With wages stagnating and the cost of living continuing to balloon, the Government remains silent in the face of this crisis, writes William Olson.
THE WAGES OF average Australian workers have not had a significant increase in eight years, according to many economic experts, shadow government ministers and union officials alike.
Meanwhile, wage stagnation is approaching record proportions.
Not being able to stretch one’s pay packet to cover basic living essentials as efficiently as one used to represents a very reasonable observation. At the same time, it’s also a very highly-charged and mighty impassioned plea to wish for more money to take home, whether the result comes from higher wages or lower taxes.
Coalition ministers keep tooting their own horns about delivering lower taxes to the general public, regardless of whether their promises see the light of day or not. Alas, they barely discuss the wages factor of the equation – and when key ministers such as Mathias Cormann admit that low wage growth has been an intentional tactic by the Coalition to spur the economy, that does little more than to add petrol to the fire raging among a public thirsting for a better means to keep up with the costs of living.
The truth is that, no matter how things have played out in the last eight years, those responsible for making wages grow are also not assuming responsibility – or taking the blame – for not making it happen.
In addition to Cormann’s pre-election confessions, we have Government ministers mostly standing silent in the relationship between the wage theft crisis and small business survival; powerful and influential pro-business lobby groups that stand in opposition to one another of markedly increasing wages; and the open exploitation of younger workers on “scam internships” paying as little as $4 per hour.
The Labor Party and union groups such as the ACTU – while jointly being proponents for establishing a living wage for workers in lower-paid industries – agree that lifting wages puts money in the pockets of those who need it most, thereby stimulating the Australian economy.
While advocating for the establishment of a living wage prior to last May’s Federal Election, the ACTU – whose “Change The Rules” campaign from 2017 also carried the slogan “Australia Needs A Pay Rise” – had pushed for a 6% pay increase to be phased in over two years. However, the Fair Work Commission has only issued smaller incremental pay rises annually at the start of each financial year on July 1 over the last couple of years.
The latest of those pay rises that were actually issued amounted to a mere $21.60 per week to the national minimum wage. While campaigning for Labor at the last Federal Election, Bill Shorten’s living wage plan would have garnered workers an added $43 per week.
The concept of a living wage in a western industrialised country like Australia may seem like a progressive step to some, but the progressives themselves claim it is long overdue, especially after eight years of stagnant wage growth.
“Australia should be proud to have been the first nation to establish a living wage, but we need to act now to renew that promise for every worker,” ACTU President Michelle O’Neil said in May, just days out from the Federal Election.
"The minimum wage should not just be enough to stop you starving, it should be enough to provide for a decent life for all full-time workers,” she added.
However, the detractors – namely those in power who can help bring about legislation that can ultimately jumpstart an economy that some experts claim is lagging – keep justifying not giving the wage increases that they need on their domestic fronts.

* Supplied information:
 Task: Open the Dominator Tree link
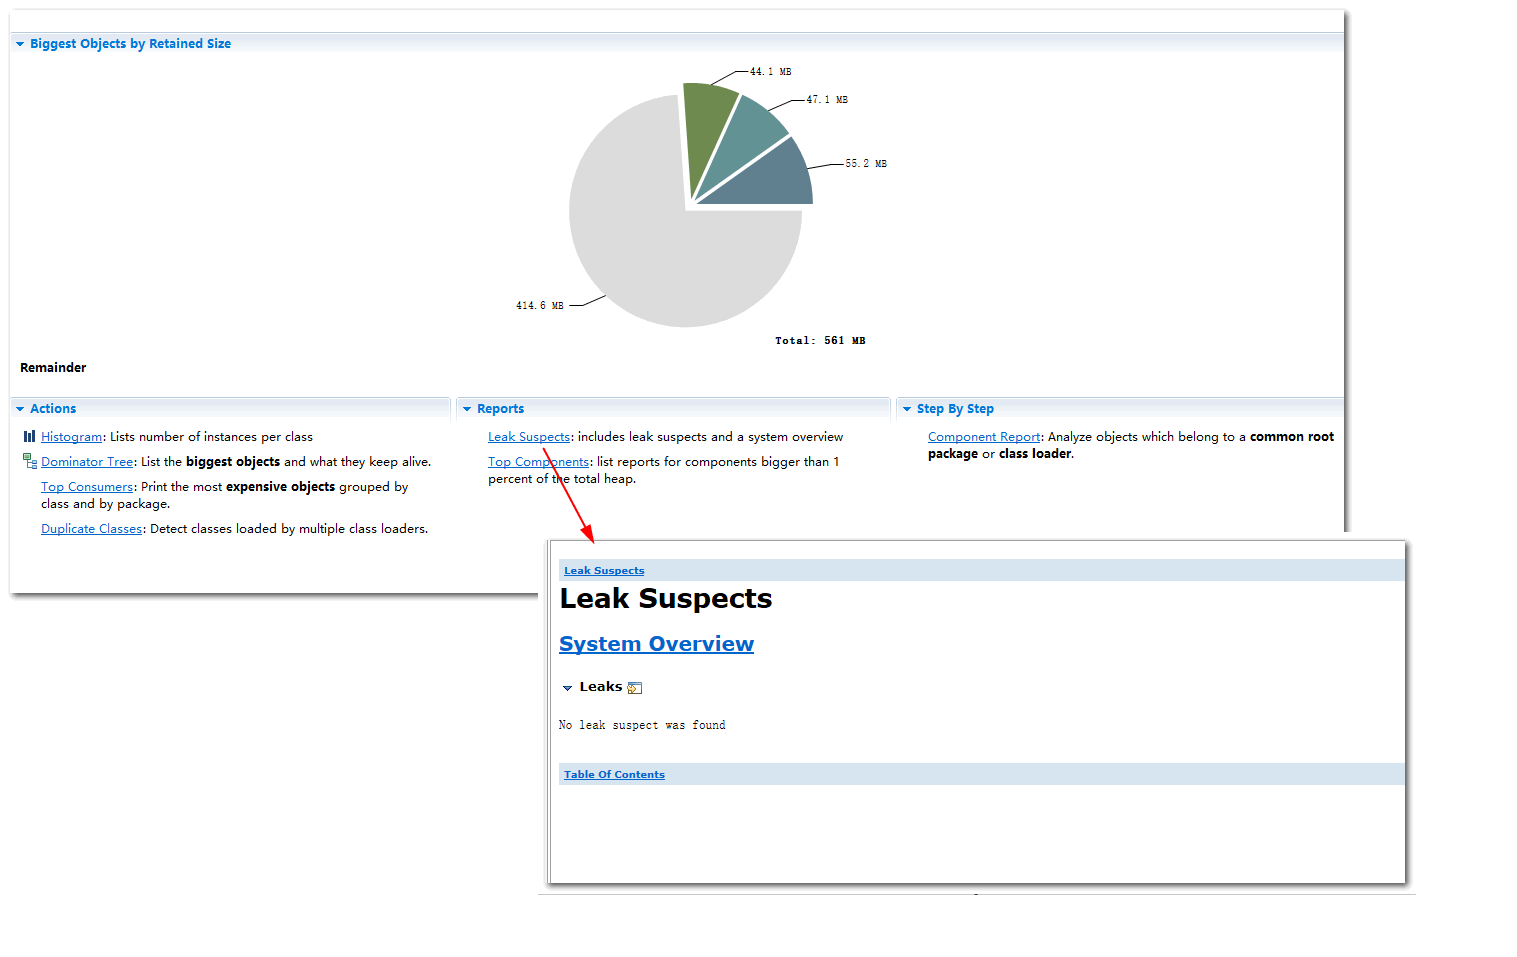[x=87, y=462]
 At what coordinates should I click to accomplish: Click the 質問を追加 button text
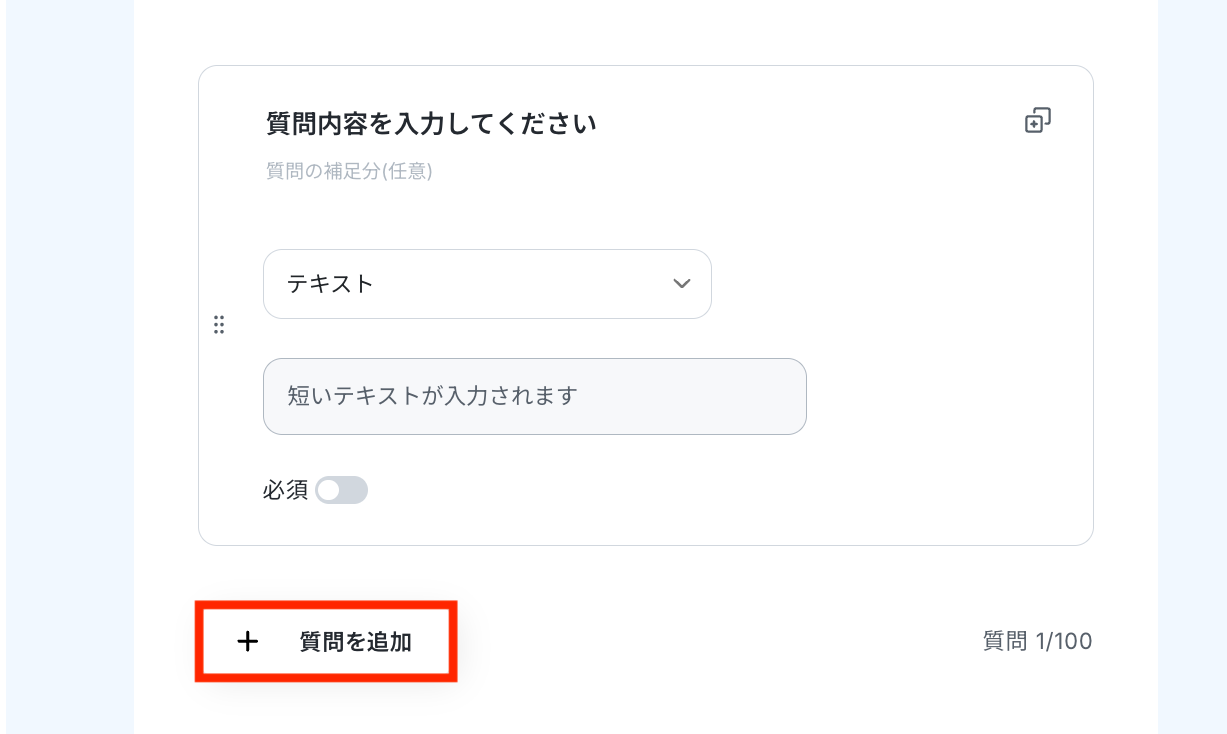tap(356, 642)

* Problem to work on: According to the article on Australian wages, by how much did the latest issued pay rise increase the national minimum wage each week? The lines above have no connection to the article on Australian wages.

* Your solution: $21.60 per week.